Micronesians in Hawaii: Migrant Group Faces Barriers to Equal Opportunity
From Hawaii Advisory Committee to US Commission on Civil Rights March, 2019 (released Aug, 2019)
Under the Compacts of Free Association (COFA) first approved in Public Law 99-239 (1986), and Public Law 99-658 (1994), and later amended in Public Law 108-188 (2003), citizens of the Freely Associated States (FAS) of the Federated States of Micronesia, the Republic of the Marshall Islands, and the Republic of Palau are legal non-immigrants allowed, for indefinite periods of time, to live, work, and study in the United States without a visa. As a result, citizens from Micronesia began migrating to Hawaii.
For the purposes of this report, COFA migrants, also known as qualified non-immigrants, are those FAS citizens who migrated from the Federated States of Micronesia or the Republic of the Marshall Islands during or after 1986, and from the Republic of Palau during or after 1994. In 1996, under the Personal Responsibility and Work Opportunity Reconciliation Act (Welfare Reform Act), COFA migrants living and working legally in the United States under the Compacts were deemed ineligible for most federal public benefits. Hawaii, as a U.S. port of entry in the Pacific, has directly borne the cost of public services related to migration under the Compacts.
In 2003, as part of the Compact Amendments, the U.S. Congress allocated $30 million annually to Hawaii, Guam, the Northern Mariana Islands, and American Samoa to assist in defraying costs due to increased demands placed on health, educational, social, or public sector services, or infrastructure related to such services due to Compact Impact. In order to disburse the appropriated funds to each affected jurisdiction, the COFA Amendments require a count of COFA migrants residing within the affected jurisdictions no less than every five years. Current allocations are based on a 2013 U.S. Census Bureau estimation put the number of Compact migrants in Hawaii at 14,700 and the allocation for the state at $12.8 million. In 2018, the U.S. Census Bureau conducted a new estimation, to update the numbers used in the allocation of Compact Impact funding. Under the current agreement, Compact Impact funding expires in 2023.

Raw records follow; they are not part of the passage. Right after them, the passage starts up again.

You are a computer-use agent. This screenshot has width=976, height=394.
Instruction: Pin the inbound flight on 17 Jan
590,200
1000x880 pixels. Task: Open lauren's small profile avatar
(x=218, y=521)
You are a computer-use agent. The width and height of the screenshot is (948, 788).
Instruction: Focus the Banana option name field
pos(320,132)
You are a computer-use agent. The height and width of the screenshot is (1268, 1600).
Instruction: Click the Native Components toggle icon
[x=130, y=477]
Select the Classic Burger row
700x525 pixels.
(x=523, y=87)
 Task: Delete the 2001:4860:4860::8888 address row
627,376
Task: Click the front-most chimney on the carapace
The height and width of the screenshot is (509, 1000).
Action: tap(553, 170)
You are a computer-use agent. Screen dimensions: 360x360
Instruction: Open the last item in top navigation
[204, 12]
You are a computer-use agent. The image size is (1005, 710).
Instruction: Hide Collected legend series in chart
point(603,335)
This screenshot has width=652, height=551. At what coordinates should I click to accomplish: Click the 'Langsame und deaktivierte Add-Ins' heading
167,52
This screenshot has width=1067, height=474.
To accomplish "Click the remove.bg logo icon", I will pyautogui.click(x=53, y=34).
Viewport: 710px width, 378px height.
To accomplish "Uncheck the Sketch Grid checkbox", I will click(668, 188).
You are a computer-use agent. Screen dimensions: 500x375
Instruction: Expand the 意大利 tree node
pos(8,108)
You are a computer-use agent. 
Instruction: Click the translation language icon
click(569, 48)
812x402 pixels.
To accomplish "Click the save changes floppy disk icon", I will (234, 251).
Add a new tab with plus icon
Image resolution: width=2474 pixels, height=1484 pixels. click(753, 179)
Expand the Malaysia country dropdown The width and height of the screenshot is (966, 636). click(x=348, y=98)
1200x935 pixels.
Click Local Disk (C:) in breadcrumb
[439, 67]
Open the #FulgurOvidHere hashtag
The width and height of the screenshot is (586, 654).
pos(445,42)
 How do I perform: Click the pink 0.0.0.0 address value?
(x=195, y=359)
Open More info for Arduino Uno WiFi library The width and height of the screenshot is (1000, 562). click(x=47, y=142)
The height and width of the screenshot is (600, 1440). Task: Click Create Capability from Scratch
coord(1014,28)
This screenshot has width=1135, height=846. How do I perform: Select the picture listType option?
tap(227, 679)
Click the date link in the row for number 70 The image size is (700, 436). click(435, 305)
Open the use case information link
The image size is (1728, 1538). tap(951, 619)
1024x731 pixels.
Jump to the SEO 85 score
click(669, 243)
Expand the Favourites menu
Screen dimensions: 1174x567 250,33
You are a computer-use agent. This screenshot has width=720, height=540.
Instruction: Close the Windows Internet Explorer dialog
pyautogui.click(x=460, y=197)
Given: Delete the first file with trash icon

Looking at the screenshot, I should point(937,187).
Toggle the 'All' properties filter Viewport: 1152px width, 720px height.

COFA allows most citizens of the signatory territories free immigration rights to live and work in the United States. 7 These immigrants, however, are not eligible for many federal services such as Medicaid and other needs-based social services. The State of Hawaii independently meets many of the social, health and education needs of these migrants, placing further strain on an infrastructure already struggling to meet the needs of Hawaiians already living in the State.
The Government Accountability Office estimated that the annual cost to Hawaii for the years 1996-2000 was $86 million, mainly in un-reimbursed health care and educational costs. In 2011, the State estimated the provision of services to COFA migrants now likely exceeds $100 million annually.
COFA migrants are disproportionately homeless, unemployed, and lacking healthcare. This, coupled with a general lack of language access serves to further fuel discrimination against this group, affecting their ability to acquire decent housing, obtain employment, and receive government services that they are legally entitled to receive. The Committee heard testimony revealing the social and institutional racism and discrimination endured by the COFA migrants. While much of it is outside of the scope of federal protection, there is ample room for federal and state intervention to mitigate the barriers to equal opportunity this migrant group faces.
The legal framework in the United States protects lawful residents from a denial of equal access to official benefits and services. The federal government and the state of Hawaii have obligations to deliver social service support to this migrant group, lawfully residing in the United States. As evidenced by the table on page, numerous pieces of legislation have been introduced in Congress to mitigate the hardship on both the migrant community and the social service infrastructure in Hawaii. To date, the only piece of legislation that has been passed into law is a 2018 law extending the right to the COFA migrants to obtain a driver’s license.